Conclusions and future directions

It is clear from the clinical and preclinical findings discussed in preceding sections that interoceptive acid/base imbalance and pH chemosensory mechanisms may contribute to certain aspects of PD, particularly uncued panic attacks. Converging evidence from neuroimaging, genetics and rodent preclinical models strongly supports that underlying abnormalities in pH homeostasis and chemosensation may be an important causative factor in panicogenesis.

However, it should be noted that, while there is significant evidence and consensus on the role of pH homeostasis and impaired acid–base buffering in patients with PD, not all data support the link between pH, specifically acidosis, and panic attacks. As described herein, clinical, genetic and preclinical studies on CO2 inhalation strongly support this link. Although not all panicogens (for example, sodium lactate and doxapram, which may cause respiratory distress, pH shifts or compensatory acidosis as a response to alkalosis) support the notion that acidosis provokes panic. In this regard, future studies are required to further clarify these inconsistencies.

Although pH sensing may contribute to panic, systems regulating stress, arousal, fear and anxiety are also relevant, particularly in the maintenance of the disorder. It is possible that panic vulnerability occurs due to a combined deficit in the processing of internal and external threats. The late onset of PD also suggests that more than one phenomenon is required for the manifestation of the disorder.
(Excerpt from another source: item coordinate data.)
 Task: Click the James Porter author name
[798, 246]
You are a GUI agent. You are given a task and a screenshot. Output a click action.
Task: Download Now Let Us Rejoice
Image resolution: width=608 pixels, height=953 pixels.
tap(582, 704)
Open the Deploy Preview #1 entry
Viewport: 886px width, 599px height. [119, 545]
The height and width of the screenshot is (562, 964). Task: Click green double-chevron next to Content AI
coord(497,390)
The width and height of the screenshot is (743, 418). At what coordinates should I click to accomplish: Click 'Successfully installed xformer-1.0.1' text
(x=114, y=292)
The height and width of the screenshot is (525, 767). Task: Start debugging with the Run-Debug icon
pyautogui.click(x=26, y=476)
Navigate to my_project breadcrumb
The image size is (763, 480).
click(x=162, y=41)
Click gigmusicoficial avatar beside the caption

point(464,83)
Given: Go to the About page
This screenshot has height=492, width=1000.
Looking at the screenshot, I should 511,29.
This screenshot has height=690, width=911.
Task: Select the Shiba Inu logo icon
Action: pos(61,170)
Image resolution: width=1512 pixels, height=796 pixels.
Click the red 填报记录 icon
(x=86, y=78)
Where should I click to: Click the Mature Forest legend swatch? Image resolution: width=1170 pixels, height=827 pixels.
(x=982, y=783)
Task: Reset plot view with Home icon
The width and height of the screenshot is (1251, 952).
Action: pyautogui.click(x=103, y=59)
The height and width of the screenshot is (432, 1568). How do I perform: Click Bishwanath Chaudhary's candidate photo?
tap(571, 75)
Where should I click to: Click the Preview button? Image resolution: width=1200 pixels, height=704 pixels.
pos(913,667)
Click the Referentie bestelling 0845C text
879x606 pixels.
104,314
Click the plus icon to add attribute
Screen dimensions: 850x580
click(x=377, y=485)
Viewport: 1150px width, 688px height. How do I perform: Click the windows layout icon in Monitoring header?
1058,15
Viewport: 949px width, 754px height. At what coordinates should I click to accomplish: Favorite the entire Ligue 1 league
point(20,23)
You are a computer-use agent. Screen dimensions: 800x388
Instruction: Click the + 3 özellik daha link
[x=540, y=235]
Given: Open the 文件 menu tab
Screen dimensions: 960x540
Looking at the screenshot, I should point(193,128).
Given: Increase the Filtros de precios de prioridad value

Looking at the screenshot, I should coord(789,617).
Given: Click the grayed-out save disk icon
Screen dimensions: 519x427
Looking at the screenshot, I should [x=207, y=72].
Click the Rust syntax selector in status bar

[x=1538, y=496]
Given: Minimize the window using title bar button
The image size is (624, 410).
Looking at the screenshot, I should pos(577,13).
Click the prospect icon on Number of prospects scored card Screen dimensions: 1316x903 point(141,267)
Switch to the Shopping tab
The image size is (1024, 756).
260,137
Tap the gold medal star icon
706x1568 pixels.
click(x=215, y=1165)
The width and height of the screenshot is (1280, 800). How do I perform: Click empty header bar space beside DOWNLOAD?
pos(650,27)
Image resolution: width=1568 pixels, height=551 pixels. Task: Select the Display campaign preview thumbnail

An interesting future research direction would be to study the connectivity and crosstalk between pH chemosensory mechanisms and exteroceptive threat response systems (see Figure 2). There is also a need for the development of preclinical animal models where stress and pH chemosensory threat processing and translation should be simulated as this scenario is more likely to occur in humans. These models will also be relevant for therapeutic testing of novel agents. Another important area would be to study the interaction and communication between different pH chemosensory molecules in the brain. The presence of multiple sensory mechanisms at distinct sites is reflective of a highly sensitive pH threat detection system functioning at different thresholds and sensitivities, which may be relevant to PD. In conclusion, pH homeostasis and chemosensation remains an important area of investigation that furthers our understanding of panic pathophysiology and treatment.